Former Defense Secretary Marc Esper with Donald Trump (File)


ORIGINAL ENTRY, NOV. 13:

Donald Trump’s camp have pushed out more high-level staff at the Pentagon.

After Trump fired Defense Secretary Marc Esper and forced the resignation of the head of policy James Anderson, the expected departures of Esper’s chief of staff Jen Stewart and Joseph Kernan, the Pentagon’s top intelligence official, have followed.

On Thursday, Esper’s deputy chief of staff Alexis Ross resigned.

As expected, Stewart has been replaced by Trump loyalist Kash Patel, who was senior director for counterterrorism at the National Security Council.


ORIGINAL ENTRY, NOV. 11: Furious over his election loss to Joe Biden and seeing “disloyalty” within US agencies, Donald Trump is wreaking his vengeance on the civilian leadership of the Pentagon.

On Monday, Trump fired Defense Secretary Mark Esper in a hyperbolic tweet about “termination”:

Trump had been embittered that Esper and the Chairman of the Joint Chiefs of Staff, Gen. Mark Milley, did not back his June 1 walk from the White House to St. John’s Church across the street. The photo op stroll, in which Trump held a Bible upside down, came after he threatened to send in US troops to confront anti-racism marches — and after security forces, on the orders of Attorney General William Barr, tear gassed peaceful demonstrators in Lafayette Park outside the White House.

See TrumpWatch, Day 1,239: Black Lives Matter — Gen. Milley Apologizes Over Trump Tear Gas Photo Op

But Trump did not stop with Esper. On Tuesday, three sources confirmed that Trump fired the Pentagon’s top policy official.

James Anderson, Deputy Undersecretary of Defense for Policy and the Acting Undersecretary, was dismissed, according to three sources. He was given the option to resign or be fired by Christopher Miller, the new Acting Defense Secretary.

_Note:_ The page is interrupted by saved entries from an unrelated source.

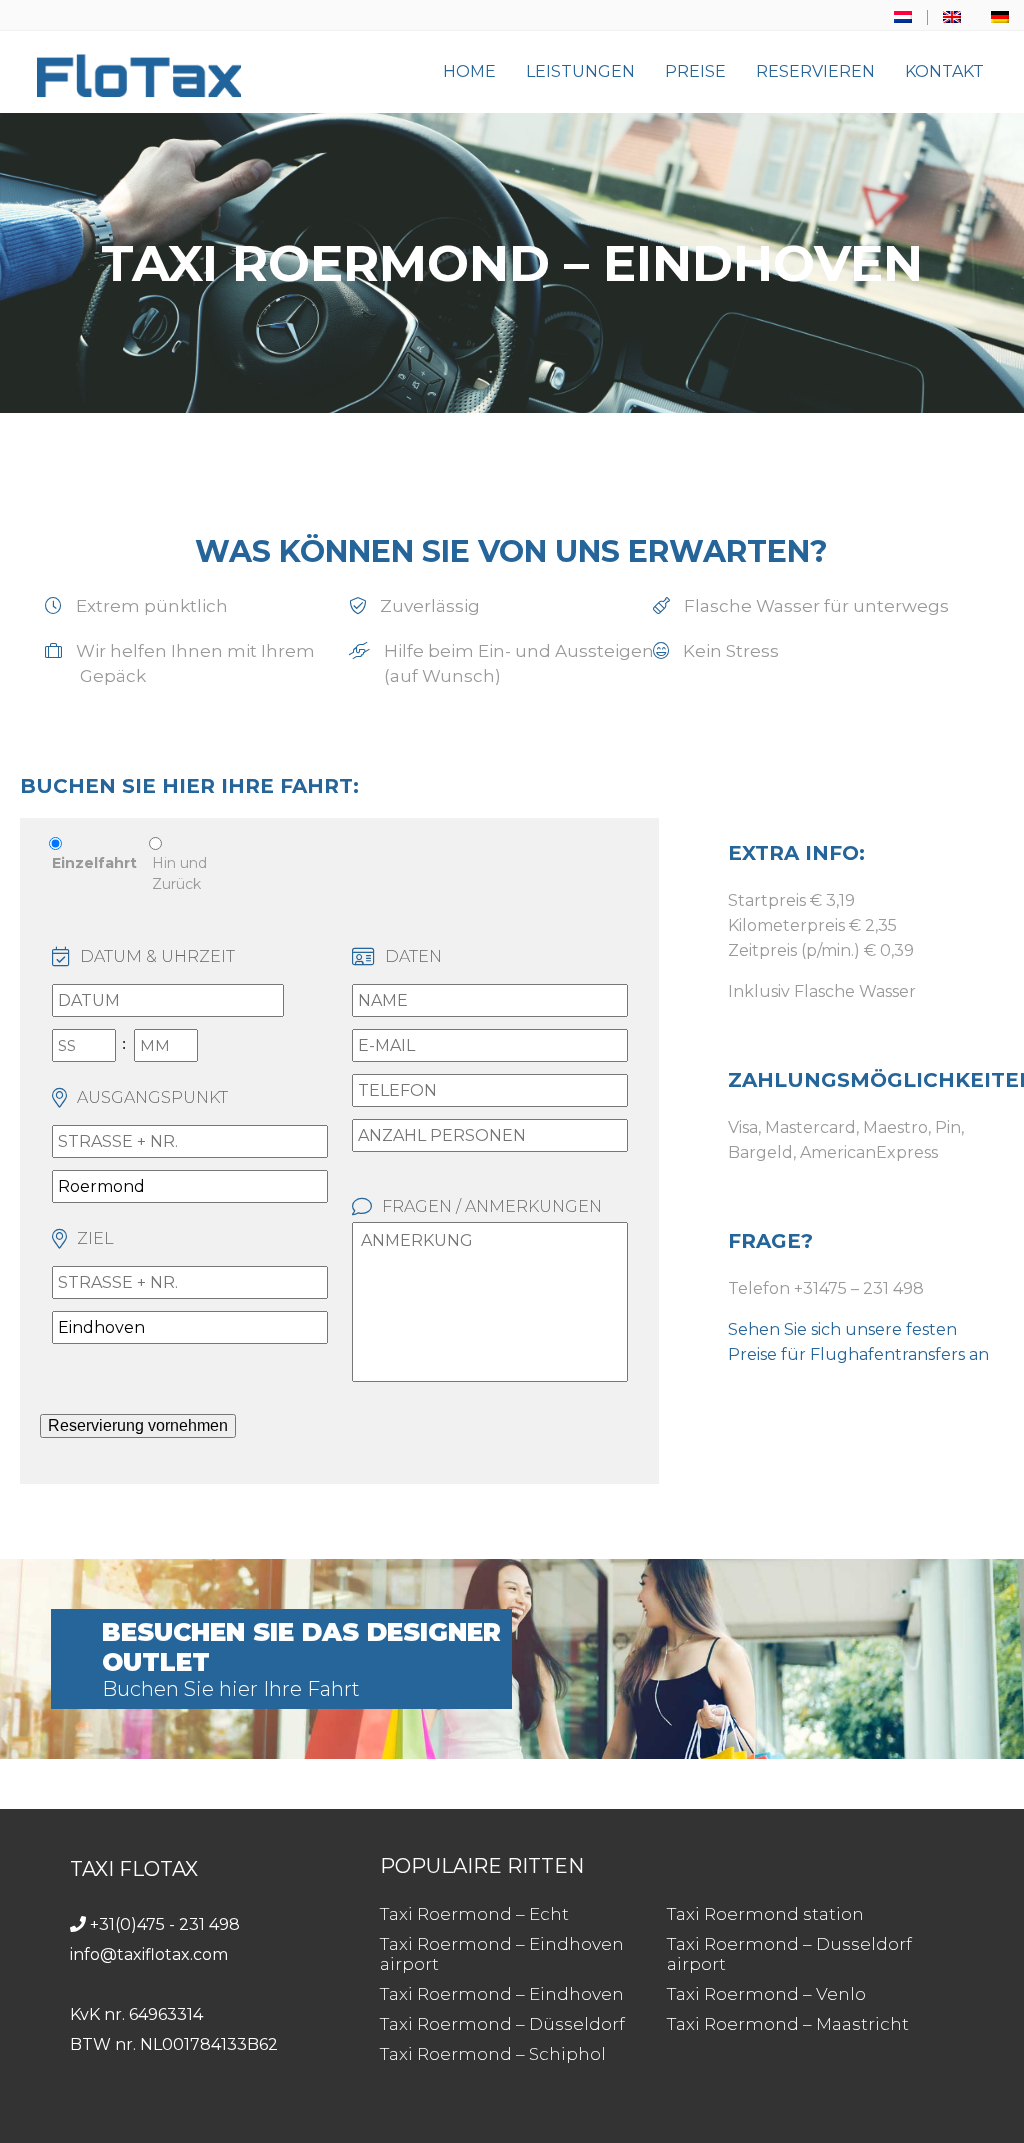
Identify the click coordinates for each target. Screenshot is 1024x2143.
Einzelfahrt (94, 863)
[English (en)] (952, 17)
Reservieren (815, 71)
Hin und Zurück (179, 873)
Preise (695, 71)
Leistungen (580, 71)
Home (469, 71)
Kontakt (944, 71)
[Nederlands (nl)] (903, 17)
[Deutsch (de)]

Anderson’s offense was his objection to Trump packing the Defense Department with unqualified loyalists seen as extremist in their views. They included Anthony Tata, a conspiracy theorist and former Fox News contributor, and Rich Higgins, a former National Security Council staffer who circulated a conspiratorial memo. Anderson’s office also objected to the hiring of Frank Wuco, a former State Department official and radio host who posed as a fictional jihadi.

Anderson has been replaced by Tata, whose nomination as Undersecretary for Policy was withdrawn in August over conspiratorial and Islamophobic comments. He falsely claimed that former CIA Director John Brennan ordered the assassination of Trump via a coded message on social media, said former President Barack Obama is a “terrorist leader”, and called Islam “most oppressive violent religion I know of”.

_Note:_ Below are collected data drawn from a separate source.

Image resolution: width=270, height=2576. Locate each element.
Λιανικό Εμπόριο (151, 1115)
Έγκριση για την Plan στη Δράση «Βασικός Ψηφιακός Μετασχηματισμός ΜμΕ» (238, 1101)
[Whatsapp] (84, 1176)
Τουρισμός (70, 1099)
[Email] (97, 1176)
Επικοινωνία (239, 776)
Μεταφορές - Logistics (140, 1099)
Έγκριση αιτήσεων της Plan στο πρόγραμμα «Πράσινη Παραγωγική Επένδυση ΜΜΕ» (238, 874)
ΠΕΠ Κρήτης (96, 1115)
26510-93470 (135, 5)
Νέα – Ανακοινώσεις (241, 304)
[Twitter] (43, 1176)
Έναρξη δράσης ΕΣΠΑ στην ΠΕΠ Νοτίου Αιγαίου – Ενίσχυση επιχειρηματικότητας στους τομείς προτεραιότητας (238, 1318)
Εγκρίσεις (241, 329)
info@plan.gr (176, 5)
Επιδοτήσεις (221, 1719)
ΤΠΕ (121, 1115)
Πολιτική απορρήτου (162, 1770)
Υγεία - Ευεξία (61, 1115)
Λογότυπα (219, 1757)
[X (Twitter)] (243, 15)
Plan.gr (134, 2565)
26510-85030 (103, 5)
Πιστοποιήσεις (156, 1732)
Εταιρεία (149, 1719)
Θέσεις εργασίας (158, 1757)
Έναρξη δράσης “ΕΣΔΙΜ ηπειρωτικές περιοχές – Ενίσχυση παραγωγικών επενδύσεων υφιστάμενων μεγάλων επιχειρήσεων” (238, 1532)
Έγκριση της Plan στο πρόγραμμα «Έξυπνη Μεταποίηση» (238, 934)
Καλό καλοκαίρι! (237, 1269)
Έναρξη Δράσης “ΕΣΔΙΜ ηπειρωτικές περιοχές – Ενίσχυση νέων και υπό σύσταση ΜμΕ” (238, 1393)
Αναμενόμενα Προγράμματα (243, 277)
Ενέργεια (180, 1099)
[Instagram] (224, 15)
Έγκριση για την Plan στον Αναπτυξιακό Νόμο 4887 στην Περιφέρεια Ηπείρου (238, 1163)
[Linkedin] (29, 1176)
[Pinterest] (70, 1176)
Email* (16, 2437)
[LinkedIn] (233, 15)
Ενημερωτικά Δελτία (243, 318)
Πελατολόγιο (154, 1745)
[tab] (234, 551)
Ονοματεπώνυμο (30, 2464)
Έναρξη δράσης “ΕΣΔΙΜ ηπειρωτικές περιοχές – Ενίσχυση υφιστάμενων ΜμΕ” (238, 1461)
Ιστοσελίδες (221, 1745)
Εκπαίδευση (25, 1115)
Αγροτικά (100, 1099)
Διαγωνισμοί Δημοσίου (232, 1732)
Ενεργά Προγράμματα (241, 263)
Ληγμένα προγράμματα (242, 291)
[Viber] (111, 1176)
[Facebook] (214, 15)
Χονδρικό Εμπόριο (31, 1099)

In a resignation letter to colleagues, Anderson praised the “dedicated team of national security professionals” with whom he worked: “It is clear that despite profound national security and defense challenges, America is more secure than it was four years ago.”

He implicitly referred to the danger of Trump’s maneuvers and refusal to accept the November 3 election: “Now, as ever, our long-term success depends on adhering to the U.S. Constitution all public servants swear to defend.”

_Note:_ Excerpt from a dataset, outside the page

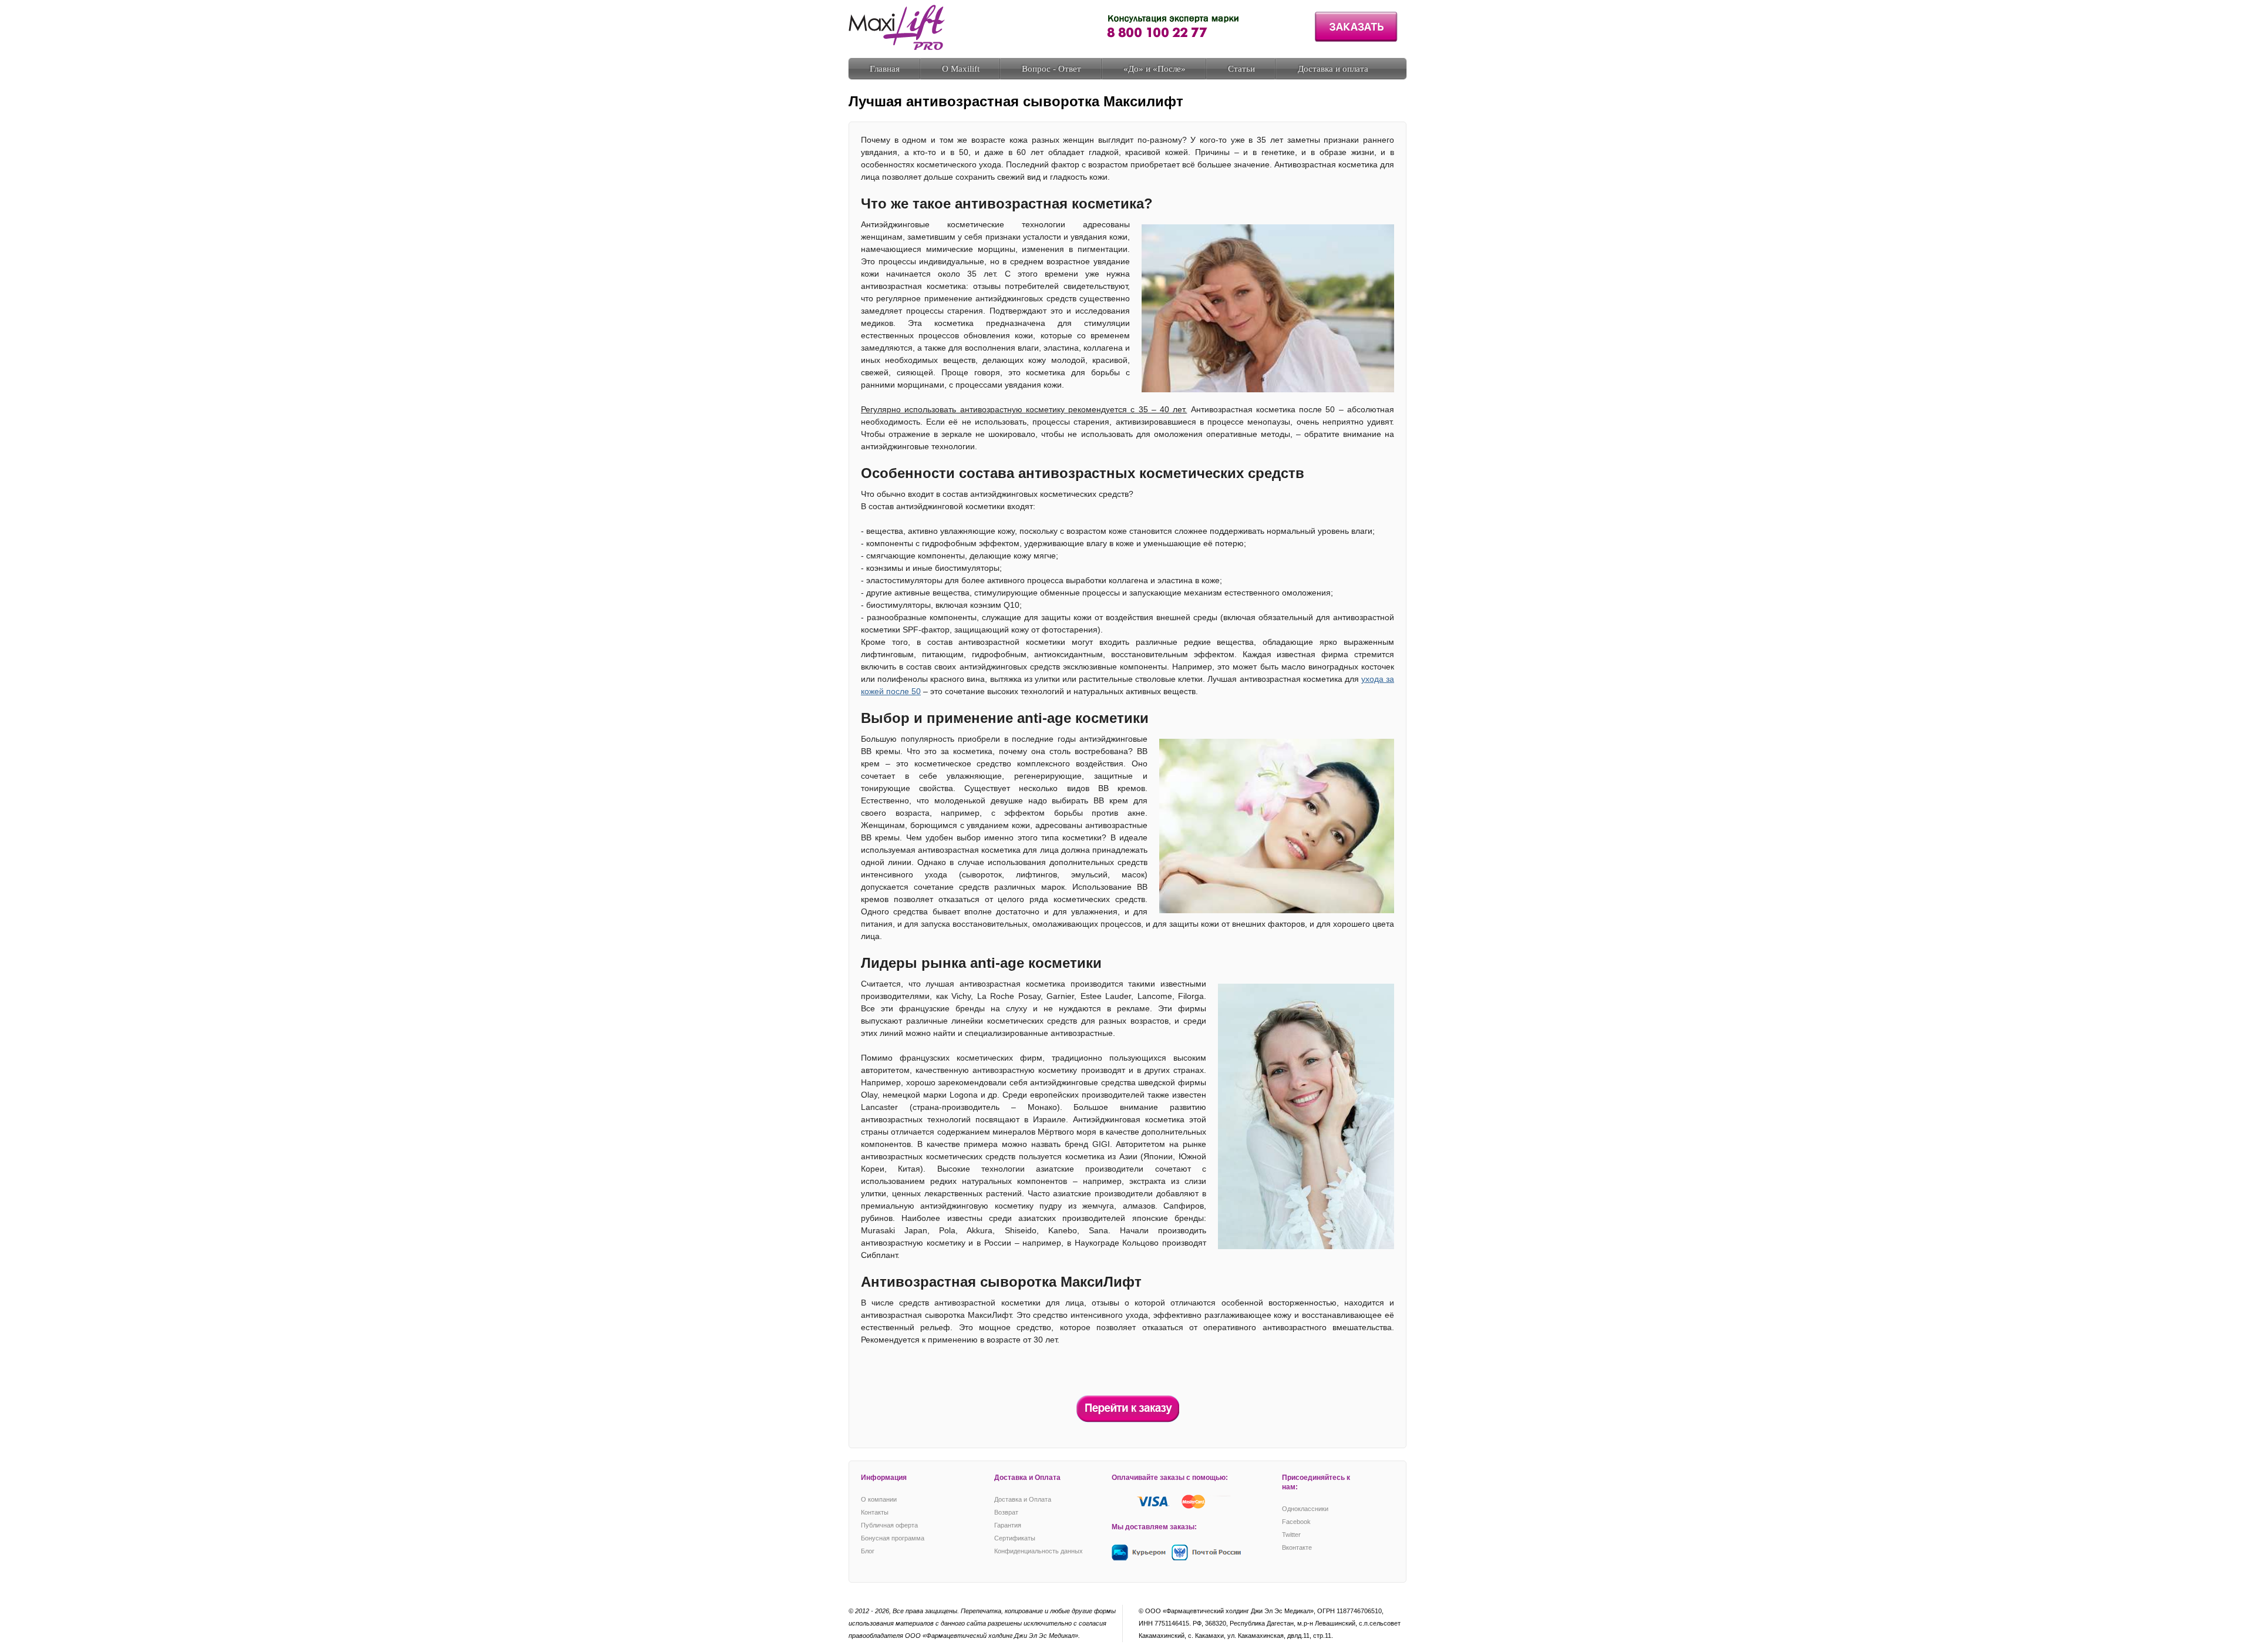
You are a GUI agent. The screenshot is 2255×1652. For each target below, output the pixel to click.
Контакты (874, 1512)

Officials expect that Joseph Kernan, the Pentagon’s top intelligence official, and Jen Stewart, Esper’s Chief of Staff and the head of the transition to the Biden Adminsitration, will be the next to be dismissed.

Pentagon officials have been told they can have no contact with the Biden team until the General Services Administration gives the go-ahead. But GSA head Emily Murphy has not issued the letter to start the process.

Kash Patel, a former National Security Council official who House Republicans with attempts to bury the Trump-Russia investigation, may replace Stewart. Kernan could give way to Ezra Cohen-Watnick, who was dismissed from the National Security Council after his patron, National Security Advisor Michael Flynn, was fired and indicted for lying to the FBI.

“They are filling all of the positions with political types not policy people,” said a “former senior administration official”.